Gaming
In reply to the discussion: OMG! FTL ITFS! [View all]sofa king
(10,857 posts)I've managed to assert some control over my compulsion to play this game. I think a big part of what makes it so enjoyable is how difficult it is. The statistics I have accrued are enlightening and a little sad:
Total ships defeated: 1630
Total beacons explored: 4266
Total scrap collected: 73148
Total crew hired: 688
Total games played: 130
Total victories: 5
There are some interesting commonalities among the five games I won. Each of the five victories came with a different ship or ship type, but ALL of them were armed with the Burst Laser Mk II by the time I got to the boss. All of them had a crew teleporter. Four out of five of them had a scrap recovery arm, which allowed me to max out the ship's most important systems before the last sector. Three of them had cloaking. Three of them had long-range scanners. All of the victories were in easy mode. (I still have not made it to Sector 8 on normal.)
At least 650 of the crewmembers I hired died--the VAST majority of them in non-combat random events. The game is ruthless and not very random about which of your crew dies in those events. I think the order goes something like
1) your most experienced crewmember, particularly the one who has leveled up more than once;
2) your Zoltan (reduces power bonus);
3) your Rock or Mantis (reduces combat bonuses);
4) your Engi (reduces repair bonuses);
5) whomever is in your engine room at the time (reduces evasion).
In one game I hired fifteen crewmembers, including the original three, meaning that I had to first acquire and then nearly replace an entire eight-person crew.
It is impossible to escape crew loss in many of the random events, but there are at least three ways to mitigate the losses somewhat:
1) Upgrade your medbay to level 2 as soon as possible. This gives you a blue option to use the medbay to heal your crewmember instead of losing him.
2) Acquire long-range scanners, and avoid beacons that do not have ships in them. This augment is inexpensive and very useful all the way to the end of the game.
3) Have as many aliens on your crew as possible; often one of them provides you with a blue option to avoid the worst consequences.
It seems particularly important to avoid vacant sectors just after the acquisition of a crewmember. This may just be confirmation bias, but I swear that many, many times I have picked up a shitty human crewmember, and then lost a much more important crewmember in the very next jump. It seems like the pilot somehow survives most random events.
Tonight I am going to test this theory by doing the following:
* When I acquire a new human crewmember, I will place him in the engine room.
* Then I will move my Zoltan to the pilot's seat for the next jump, and put my next most important person in that room with him. (It's a terrible idea to have a Zoltan pilot because their power bonus is not added to the ship's supply, so he'll have to run out quick in any combat situation.
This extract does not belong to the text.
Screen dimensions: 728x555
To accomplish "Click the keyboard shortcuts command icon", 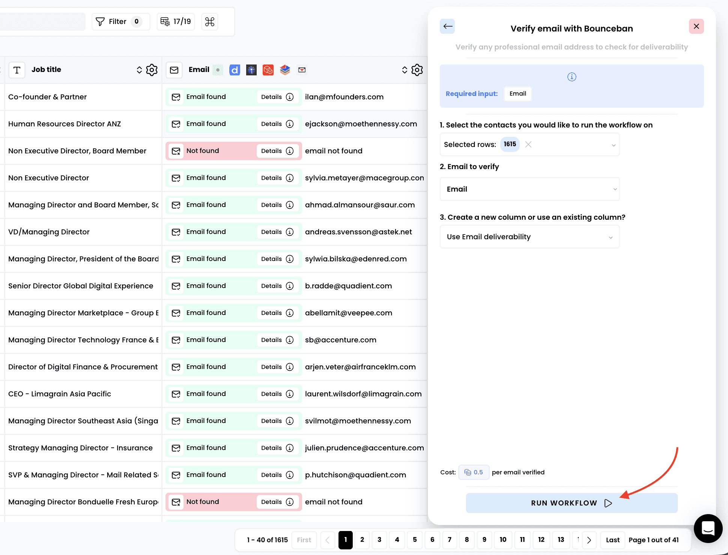I will (x=210, y=22).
Having a second person in the room means there is no loss of evasion during movement.)
* I will move everyone else into an empty, non-system room so that none of them are in actual control of a system besides the Zoltan and the new human.
* My hypothesis is that the Zoltan will be skipped as the victim and someone less important will be taken instead, hopefully the common and uninteresting new human.
I like this game so much I'm thinking about making some tutorial videos of it.